Однако грузы и до сей поры не ложились как надо, и колесо оставалось недвижимым.
Меж тем расшива с большими колесами у бортов и тяжелым валом поперек судна достраивалась.
И был явлен опыт.
Сентября 23 дня 1804 года губернатор господин Руновский в сопровождении правителя канцелярии, многих нижегородских дворян и именитых купцов вступил на расшиву.

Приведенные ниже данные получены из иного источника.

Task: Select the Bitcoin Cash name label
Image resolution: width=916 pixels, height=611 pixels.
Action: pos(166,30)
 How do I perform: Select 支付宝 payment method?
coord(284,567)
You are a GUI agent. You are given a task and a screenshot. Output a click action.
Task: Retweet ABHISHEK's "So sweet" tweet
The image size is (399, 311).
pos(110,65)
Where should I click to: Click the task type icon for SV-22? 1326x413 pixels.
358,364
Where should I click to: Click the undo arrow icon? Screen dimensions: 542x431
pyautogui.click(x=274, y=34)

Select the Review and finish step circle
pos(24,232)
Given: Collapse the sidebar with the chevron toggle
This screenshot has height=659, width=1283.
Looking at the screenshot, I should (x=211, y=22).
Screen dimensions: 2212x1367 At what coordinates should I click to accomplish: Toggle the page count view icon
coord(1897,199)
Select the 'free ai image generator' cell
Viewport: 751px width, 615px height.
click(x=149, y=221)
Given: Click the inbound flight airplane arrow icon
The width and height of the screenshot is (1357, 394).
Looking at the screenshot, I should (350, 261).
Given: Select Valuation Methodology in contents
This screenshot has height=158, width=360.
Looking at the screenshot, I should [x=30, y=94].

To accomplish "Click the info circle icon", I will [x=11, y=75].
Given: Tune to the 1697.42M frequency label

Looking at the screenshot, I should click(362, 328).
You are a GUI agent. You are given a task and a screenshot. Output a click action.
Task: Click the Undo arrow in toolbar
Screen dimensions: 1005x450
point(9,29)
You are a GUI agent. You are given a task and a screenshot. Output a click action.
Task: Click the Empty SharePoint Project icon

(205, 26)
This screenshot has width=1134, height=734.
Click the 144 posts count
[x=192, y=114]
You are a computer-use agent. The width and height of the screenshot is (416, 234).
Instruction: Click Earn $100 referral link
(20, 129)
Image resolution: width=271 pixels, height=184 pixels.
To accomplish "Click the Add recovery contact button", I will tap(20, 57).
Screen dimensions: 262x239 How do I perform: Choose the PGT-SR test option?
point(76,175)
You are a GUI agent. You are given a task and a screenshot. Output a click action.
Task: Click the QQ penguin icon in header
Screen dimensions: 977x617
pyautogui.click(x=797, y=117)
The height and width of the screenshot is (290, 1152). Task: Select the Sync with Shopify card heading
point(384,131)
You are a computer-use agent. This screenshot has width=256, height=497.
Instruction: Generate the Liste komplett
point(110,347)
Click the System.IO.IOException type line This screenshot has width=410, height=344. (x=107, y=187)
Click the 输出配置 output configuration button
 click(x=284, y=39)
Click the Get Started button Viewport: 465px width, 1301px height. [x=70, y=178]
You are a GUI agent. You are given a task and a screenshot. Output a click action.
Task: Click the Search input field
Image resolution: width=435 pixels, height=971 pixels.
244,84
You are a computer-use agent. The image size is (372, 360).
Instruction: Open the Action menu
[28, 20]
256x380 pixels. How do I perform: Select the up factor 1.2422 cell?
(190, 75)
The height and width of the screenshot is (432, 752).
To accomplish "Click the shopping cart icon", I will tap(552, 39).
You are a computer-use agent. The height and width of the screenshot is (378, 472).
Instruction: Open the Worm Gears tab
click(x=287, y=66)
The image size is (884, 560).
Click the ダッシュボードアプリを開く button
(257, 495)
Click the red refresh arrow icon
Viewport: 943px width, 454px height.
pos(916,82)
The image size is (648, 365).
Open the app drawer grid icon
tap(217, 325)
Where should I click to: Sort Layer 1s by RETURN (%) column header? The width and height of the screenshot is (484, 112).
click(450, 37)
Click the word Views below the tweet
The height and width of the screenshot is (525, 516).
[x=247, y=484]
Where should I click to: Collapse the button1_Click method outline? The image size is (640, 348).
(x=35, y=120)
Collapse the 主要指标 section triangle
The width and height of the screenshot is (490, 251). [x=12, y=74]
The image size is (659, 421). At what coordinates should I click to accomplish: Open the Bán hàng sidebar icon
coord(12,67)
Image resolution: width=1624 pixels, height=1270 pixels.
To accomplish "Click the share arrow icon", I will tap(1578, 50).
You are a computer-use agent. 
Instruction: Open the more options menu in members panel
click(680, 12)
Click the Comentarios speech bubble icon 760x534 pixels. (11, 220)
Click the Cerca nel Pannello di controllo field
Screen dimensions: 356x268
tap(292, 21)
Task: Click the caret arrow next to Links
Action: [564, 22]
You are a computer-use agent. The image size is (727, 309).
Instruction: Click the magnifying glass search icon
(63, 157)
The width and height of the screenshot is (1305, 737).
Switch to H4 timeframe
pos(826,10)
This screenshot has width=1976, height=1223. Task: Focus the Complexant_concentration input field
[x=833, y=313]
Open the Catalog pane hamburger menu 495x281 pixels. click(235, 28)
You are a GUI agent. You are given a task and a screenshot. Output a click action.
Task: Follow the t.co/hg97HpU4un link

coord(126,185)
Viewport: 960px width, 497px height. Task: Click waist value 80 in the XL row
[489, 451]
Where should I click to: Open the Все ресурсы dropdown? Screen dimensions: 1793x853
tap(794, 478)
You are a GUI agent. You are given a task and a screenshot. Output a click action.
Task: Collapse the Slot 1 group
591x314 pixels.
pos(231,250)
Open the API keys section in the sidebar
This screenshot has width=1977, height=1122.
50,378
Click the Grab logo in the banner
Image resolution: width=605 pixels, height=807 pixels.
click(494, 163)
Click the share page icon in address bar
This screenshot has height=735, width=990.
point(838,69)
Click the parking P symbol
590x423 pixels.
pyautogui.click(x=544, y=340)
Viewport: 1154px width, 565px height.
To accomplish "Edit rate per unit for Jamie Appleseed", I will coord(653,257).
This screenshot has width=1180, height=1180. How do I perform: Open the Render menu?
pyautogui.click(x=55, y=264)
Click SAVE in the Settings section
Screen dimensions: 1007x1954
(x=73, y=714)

Гружено было судно песком — 8500 пудов. И было это испытание чем-то похоже на давнее — в Санкт-Петербурге, во дворе Волкова дома, когда всходили академики на легкий, но не прогнувшийся под тяжким грузом мост, чтобы решить, пригодно ли сооружение механика Кулибина для возведения в натуральную величину моста через реку Неву.
9
Пожалуй, единственным серьезным заблуждением Кулибина за всю его жизнь, единственным напрасным трудом были эти поиски вечного двигателя. Споры ученых о вечном двигателе шли к тому времени уже около двух веков. Только в конце XVIII века большая часть ученых склонилась к мысли, что идея вечного двигателя порочна. Парижская Академия наук перестала принимать к рассмотрению проекты вечных двигателей в 1775 году. Но опыты во многих странах продолжались. Лишь в середине XIX века, через двадцать пять лет после смерти Кулибина, был окончательно признан один из основных законов природы — закон сохранения энергии.